On Monday 12 September 2005 11:02 am, Dale Beams wrote:

I have a private network that I would like to allow internet access from public computers. Do I simply need to subnet the public side to prevent access to the private network?

I know very little about networking compared to some people on this list but I'll make a guess anyways. If you want to prevent access to the other subnet entirely, you'll need to have a special firewall rule on the computer/device that's a) closest to both subnets and b) has information about how to route to both subnets.
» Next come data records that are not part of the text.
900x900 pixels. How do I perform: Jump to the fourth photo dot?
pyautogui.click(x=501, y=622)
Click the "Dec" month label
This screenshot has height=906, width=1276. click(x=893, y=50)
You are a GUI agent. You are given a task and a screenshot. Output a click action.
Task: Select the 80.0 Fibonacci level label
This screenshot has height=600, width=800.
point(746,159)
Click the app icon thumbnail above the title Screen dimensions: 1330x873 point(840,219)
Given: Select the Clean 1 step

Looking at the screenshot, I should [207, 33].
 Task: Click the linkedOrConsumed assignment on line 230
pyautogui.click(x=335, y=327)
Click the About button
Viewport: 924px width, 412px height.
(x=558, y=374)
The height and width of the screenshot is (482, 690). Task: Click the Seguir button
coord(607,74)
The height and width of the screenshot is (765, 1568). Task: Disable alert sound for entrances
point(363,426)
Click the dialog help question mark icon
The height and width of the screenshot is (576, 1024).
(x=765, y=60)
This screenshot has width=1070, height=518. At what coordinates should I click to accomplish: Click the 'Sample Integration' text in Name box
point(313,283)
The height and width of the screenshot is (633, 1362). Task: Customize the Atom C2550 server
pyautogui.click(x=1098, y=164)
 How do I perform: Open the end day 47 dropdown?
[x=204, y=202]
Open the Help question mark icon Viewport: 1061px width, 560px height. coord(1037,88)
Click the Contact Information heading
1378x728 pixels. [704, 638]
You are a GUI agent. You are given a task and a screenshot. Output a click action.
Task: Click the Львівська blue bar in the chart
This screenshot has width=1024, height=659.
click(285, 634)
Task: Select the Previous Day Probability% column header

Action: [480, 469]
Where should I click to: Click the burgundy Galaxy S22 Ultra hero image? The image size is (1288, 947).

Here is a spiffy ASCII picture:

/^ Public Terminals: 192.168.1 Internet |---------| Modem |-|Firewall|-| _ Private Network: 192.168.0

The computer called |Firewall| needs a rule that's something like:

If source is 192.168.0.0/255.255.255.0 and destination is 192.168.1.0/255.255.255.0, reject packet. and also: If source is 192.168.1.0/255.255.255.0 and destination is 192.168.0.0/255.255.255.0, reject packet.

This prevents packets from flowing in both directions.

If you were to make a mistake and have both subnets on the same physical network or if you were to have the rule on a machine other that the first machine to have information about both subnets, the above rules would not work. (Unless you had VLAN's -- but that's a bit too complicated for this email.)

Maybe there's a better way but this is the first solution that comes to mind.